## Source extract
┌──
Hey,

At 14:12 24.5.2000 -0400, you wrote:
>On 24 May 00, at 20:43, Juha Lindfors wrote:
>My suggestion to make the various plugins correspond to tabs 
>came from this concept that I have.  I would use the tree to 
>navigate the "objects," and I would use the tabs to set the 
>attributes on those objects corresponding to a particular plugin.

Aha... I see what you mean now. Well, maybe that's not putting it correctly
-- I'm visualizing something, not sure if it's the same thing you are :)

Guess you can't beat pictures in GUI design, huh?


>I think your point is good about the number of tabs you can have 
>before the user interface becomes unintuitive.  Would it be 
>mitigated by my suggestion to let the user control the tabs (i.e. the 
>views) dynamically?

What exactly do you mean by this?


>Otherwise, I see two possibilities.  The first is that my conceptual 
>division is wrong in terms of the user-interface.  We could consider 
>inserting plugin-specific branches into the tree.  For instance, the 
>user might be able to insert a new Jaws node into a CMP bean.
└──
## Data shown
┌──
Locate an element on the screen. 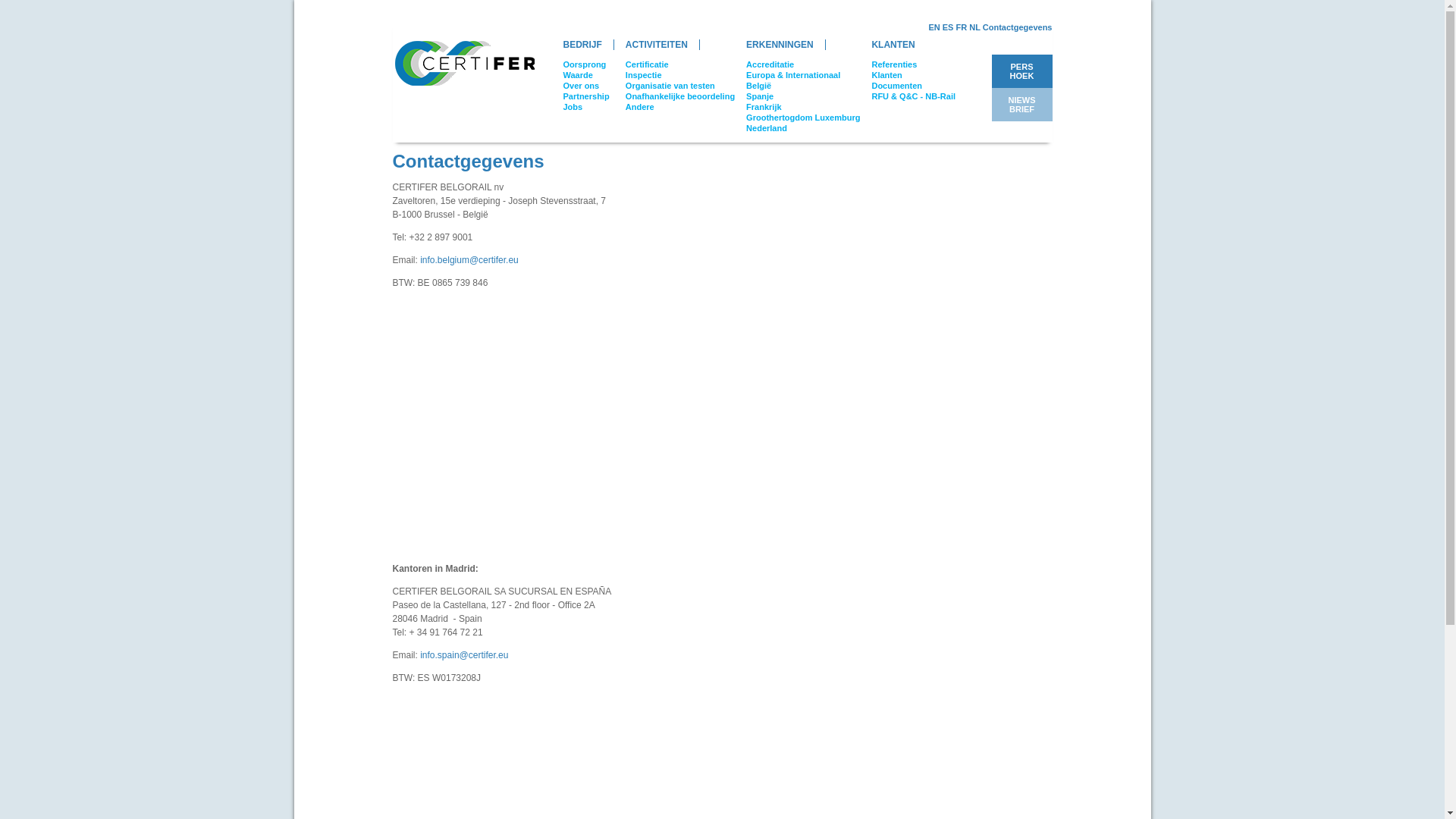 The width and height of the screenshot is (1456, 819). 'Certificatie' is located at coordinates (647, 63).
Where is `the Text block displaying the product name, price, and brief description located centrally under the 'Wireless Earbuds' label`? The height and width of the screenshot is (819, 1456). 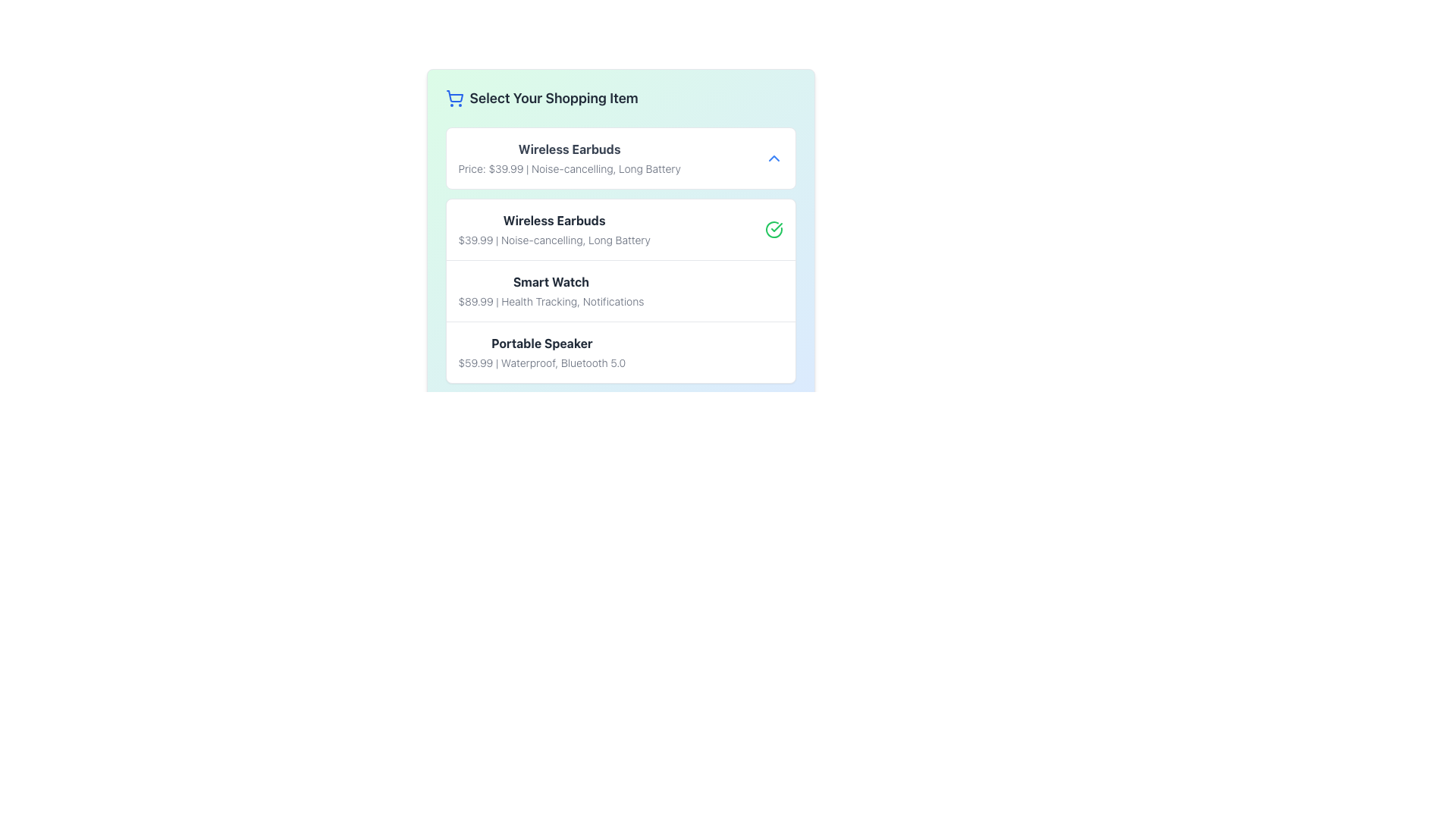 the Text block displaying the product name, price, and brief description located centrally under the 'Wireless Earbuds' label is located at coordinates (550, 291).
└──
## What to work on
#1 From the email about plugin tabs, pull out everything from "What exactly do" down to "a CMP bean.".
#2 In the email about plugin tabs, what does the quoted writer say a user might be able to insert into a CMP bean?
#3 Carry on writing the email about plugin tabs from the point where it stops.

## Replies
#1
What exactly do you mean by this?


>Otherwise, I see two possibilities.  The first is that my conceptual 
>division is wrong in terms of the user-interface.  We could consider 
>inserting plugin-specific branches into the tree.  For instance, the 
>user might be able to insert a new Jaws node into a CMP bean.

#2 A new Jaws node.

#3
>Then, when he or she clicked on that node, a view would open up 
>that would allow him or her to configure the Jaws mapping.

Hmm.. there might be something here too.  My initial thinking was that one
JAWS configuration will do for all entities, but of course that was wrong.

In that case, the assembly/bean structure on a tree would be sufficient I
think. Yet we might still end up with a lot of tabs... how many different
plugins can you see for one bean, for example?


>The second is that we find a more expressive way to represent 
>those views than simply tab pages.  Possibly separate windows 
>rather than tabs?  Any other ideas?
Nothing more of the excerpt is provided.